==== GIVEN PASSAGE ====

Another piece of the large jigsaw puzzle that is current-day climate changes has simply made it harder to understand just what the finished jigsaw picture actually is. A Duke University-led analysis of records has shown that though the North Atlantic Ocean’s surface waters warmed between 1950 and 2000, the change wasn’t uniform.
In fact, to further distance Mother Nature from any semblance of logic, the sub-polar regions cooled while at the same time the subtropical and tropical waters warmed. Nevertheless, this pattern is not unexpected, and is as a result of a natural and cyclical wind circulation pattern called the North Atlantic Oscillation.
Wikipedia definition; the North Atlantic Oscillation (NAO) is a climatic phenomenon in the North Atlantic Ocean of fluctuations in the difference of sea-level pressure between the Icelandic Low* and the Azores high**.
“The winds have a tremendous impact on the underlying ocean,” said Susan Lozier, a professor of physical oceanography at Duke’s Nicholas School of the Environment and Earth Sciences, who is the first author of the study published in January 3’s Science Express (the online version of the journal Science).
And though other studies cited in the Science Express issue suggest that human-caused global warming may be affecting recent ocean heating trends, Lozier and her coauthors couldn’t support such a view for the North Atlantic, saying that “It is premature to conclusively attribute these regional patterns of heat gain to greenhouse warming.”
“The take-home message is that the NAO produces strong natural variability,” said Lozier in an interview. “The simplistic view of global warming is that everything forward in time will warm uniformly. But this very strong natural variability is superimposed on human-caused warming. So researchers will need to unravel that natural variability to get at the part humans are responsible for.”

==== LISTING ====

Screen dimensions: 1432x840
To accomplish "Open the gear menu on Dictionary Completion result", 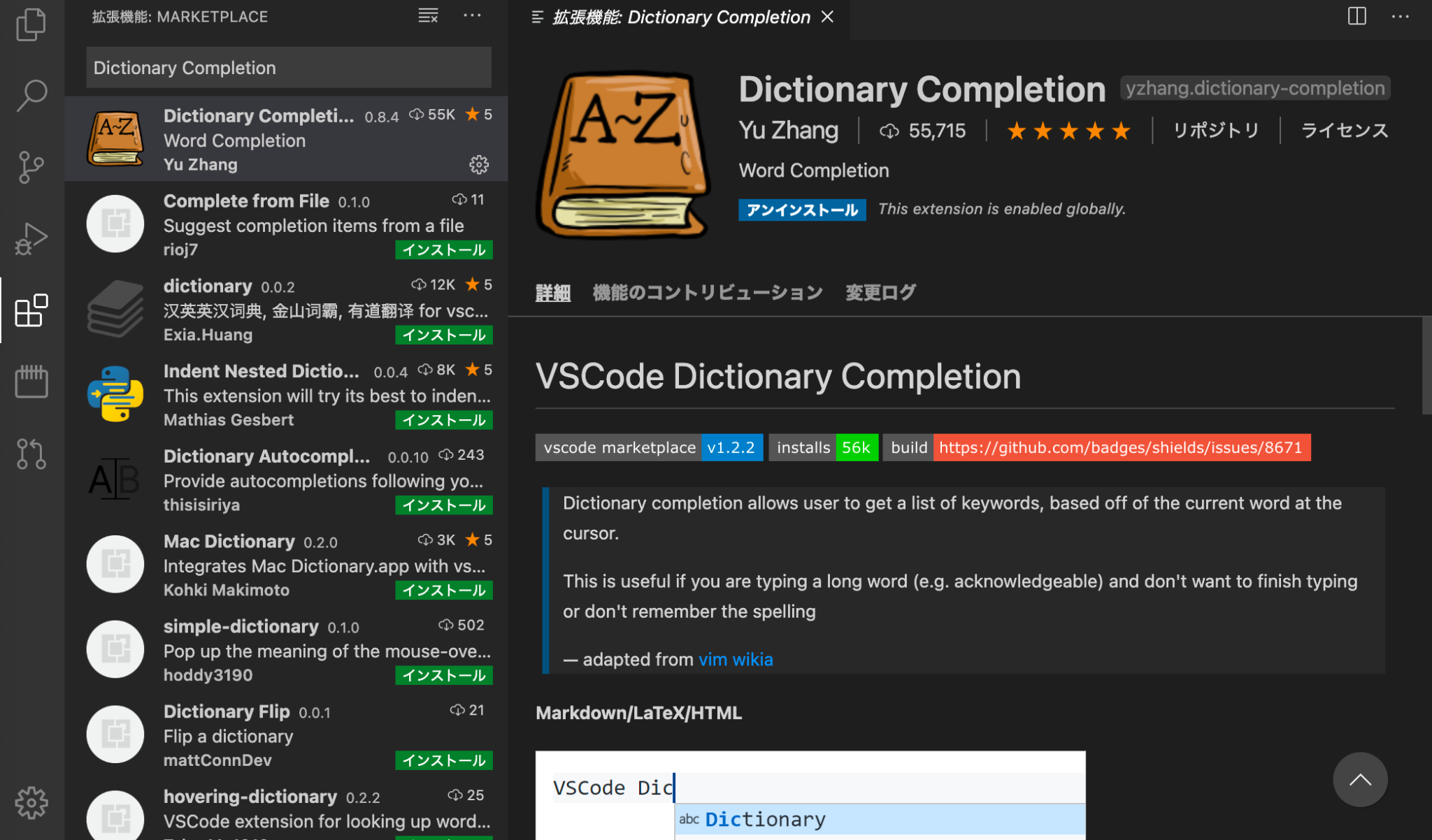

====
==== LISTING ====

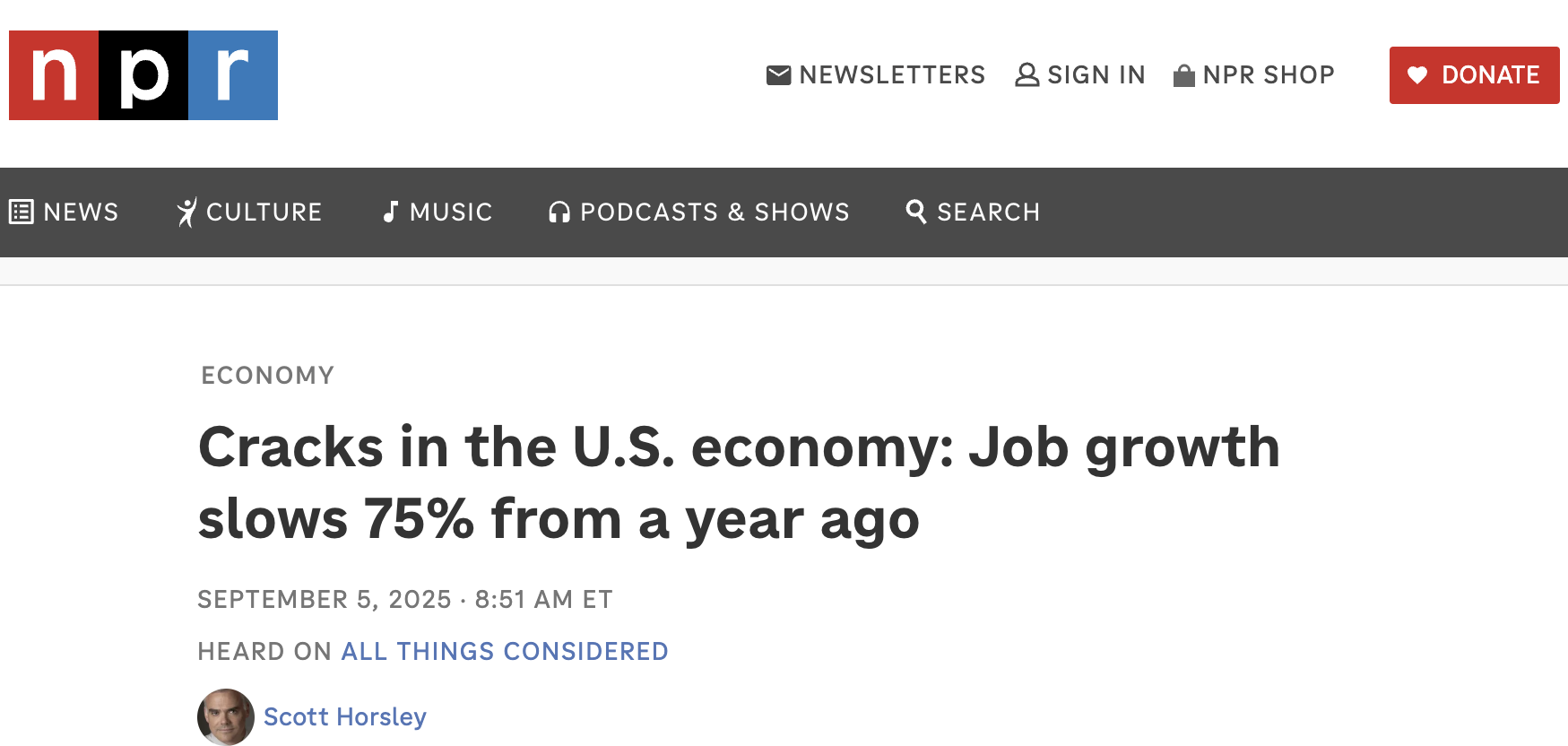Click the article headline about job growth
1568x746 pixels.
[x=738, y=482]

====

SHORT PROBLEM
According to the article on North Atlantic warming, which waters cooled between 1950 and 2000? The records have no connection to the article on North Atlantic warming.

ANSWER TO THE TASK
The sub-polar regions of the North Atlantic cooled.